With demand continuing to shift online and unemployment rates growing, the Covid-19 pandemic has provided a particularly attractive environment for BNPL schemes to flourish, with 39.9% of users using them more frequently since the outbreak, GlobalData’s monthly survey of 2,000 UK respondents shows.

Young shoppers in particular are seduced by BNPL because it is convenient and instantly accessible. 61.9% of BNPL users aged 16-24 have made purchases using the schemes, which they otherwise would not have made, the survey shows, so it is crucial that retailers not yet utilising BNPL, such as Zara and Levi’s, add these payment options as soon as possible to maximise spend, entice new customers, and better capture this demographic.

However, 66.4% of this cohort use BNPL because they expect to return some of their order, so apparel retailers must shield themselves from the costly threat of increased returns by helping consumers make more informed purchases in the first place.
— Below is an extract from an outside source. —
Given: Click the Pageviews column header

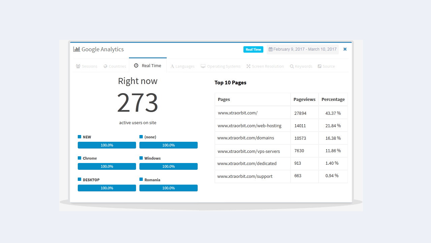Looking at the screenshot, I should pyautogui.click(x=304, y=100).
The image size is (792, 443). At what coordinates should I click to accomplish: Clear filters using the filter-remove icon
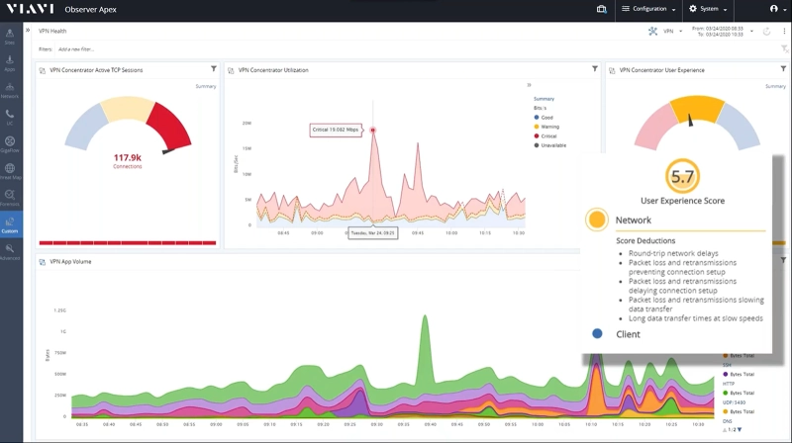coord(784,47)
To do this, retailers should present products more accurately online, by leveraging a diverse array of models spanning different sizes, using videos to provide more well-rounded views, and investing in size recommendation tools, as ASOS already has. 

Shoppers have no doubt gained flexibility from BNPL, but an ill-advised understanding of these schemes can quickly and easily put them at risk of becoming entrenched in bad credit loops. 26.8% of BNPL users aged 16-24 said they were not aware of the interest rates (if applicable), rules and regulations behind the plans which they had used. This leaves them oblivious to the serious debt implications from a failure to pay – as a whopping 52.8% of BNPL shoppers said that at some point they had been unable to make a payment through a credit plan they had used.

To protect themselves from any criticism surrounding their involvement with these credit risks, retailers must equally bear the burden of responsibility for educating shoppers using BNPL providers. Retailers should ensure that their own marketing is clear and informative, while also pressuring BNPL companies to provide shoppers with thorough details at checkout, so they can make a well-educated decision. 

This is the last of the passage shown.